Posted by nrhatch in Magick & Mystery, Poetry, Spirit & Ego.

IMGP3393bWhen we are gone
do we care
about all we left behind?

Do we worry
or wonder
about our claimed legacy?

Do our daydreams
into twilight memories?

Or do they linger behind?

When we are gone
are our cares
fast forgotten and erased?

Or do we take
one last look
over pale ghostly shoulders?

When we are gone
does time stop
for us, dead in its tracks?

Or do we linger longer?

Related posts:  Spring Grove Cemetery (Christine M. Grote) * The Undertaker Always Calls On Halloween (Andra) * Dust to Dust (Colonialist) * Do Dogs See Ghosts? (Kate Shrewsday)


1. Lisa Wields Words - October 30, 2012

Spooky and sad all rolled into one.

nrhatch - October 30, 2012

Halloween contemplation . . . speculation about spectres . . . best guesses about ghosts.

2. aawwa - October 30, 2012

A very thoughtful piece today! When we know the answers we won’t be around to share them…

nrhatch - October 30, 2012

I expect that most of what we worry about when we are HERE will not matter in the least to us once we are THERE . . . assuming we are ANYWHERE at all.

3. Judson - October 30, 2012

Personally, I think it depends on WHAT you believe about WHERE you have gone … or if you believe you have gone ANYWHERE at all.

nrhatch - October 30, 2012

Belief and faith and hope and trust are tools and superstitions we use to live within the mystery while we are HERE.

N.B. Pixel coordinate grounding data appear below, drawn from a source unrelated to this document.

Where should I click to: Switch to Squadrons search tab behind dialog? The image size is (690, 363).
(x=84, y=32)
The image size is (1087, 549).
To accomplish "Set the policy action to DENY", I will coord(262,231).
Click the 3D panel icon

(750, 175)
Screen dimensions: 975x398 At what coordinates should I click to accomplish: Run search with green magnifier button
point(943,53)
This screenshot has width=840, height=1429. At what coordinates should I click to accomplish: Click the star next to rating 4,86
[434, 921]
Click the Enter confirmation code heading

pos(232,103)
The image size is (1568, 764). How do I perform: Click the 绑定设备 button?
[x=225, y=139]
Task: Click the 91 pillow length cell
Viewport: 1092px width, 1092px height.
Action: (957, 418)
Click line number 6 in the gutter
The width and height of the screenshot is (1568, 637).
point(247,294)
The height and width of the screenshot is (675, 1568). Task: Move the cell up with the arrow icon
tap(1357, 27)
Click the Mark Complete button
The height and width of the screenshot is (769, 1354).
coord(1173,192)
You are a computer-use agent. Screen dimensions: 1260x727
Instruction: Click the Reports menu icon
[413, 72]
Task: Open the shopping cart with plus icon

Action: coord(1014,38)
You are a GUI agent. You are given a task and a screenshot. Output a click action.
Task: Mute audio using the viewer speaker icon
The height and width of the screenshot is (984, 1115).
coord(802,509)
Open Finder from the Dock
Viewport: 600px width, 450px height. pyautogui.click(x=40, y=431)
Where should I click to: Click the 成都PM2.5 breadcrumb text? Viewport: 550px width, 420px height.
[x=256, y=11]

Do you believe that the beliefs we hold HERE shape our fate after we die? That if we believe we will continue to exist, we will. And if we don’t, we won’t? I expect our ephemeral existence or non-existence is more concrete than that:

X is dead. He either still IS or he ISN’T. No matter what he believes.

But, perhaps you are right. Our thoughts shape our world while we are here . . . maybe they continue to do so after we die. Maybe ghosts are those who continue to believe they are connected to Earthly concerns?

Judson - November 2, 2012

I agree … X is dead. He has departed this life and he isn’t coming back. But, the questions you posed were from the point of view of the living, concerning how and what X might feel/think/do after he is dead. The athiest would say that X thinks and feels and does nothing … he has simply ceased to live and therefore ceased to exist on any level. The spiritual person would say that X has departed this life for another different exisitence. Heaven? Hell? Reincarnation? Who knows? So, the answers to your questions about the dead depend on what you, the living believe.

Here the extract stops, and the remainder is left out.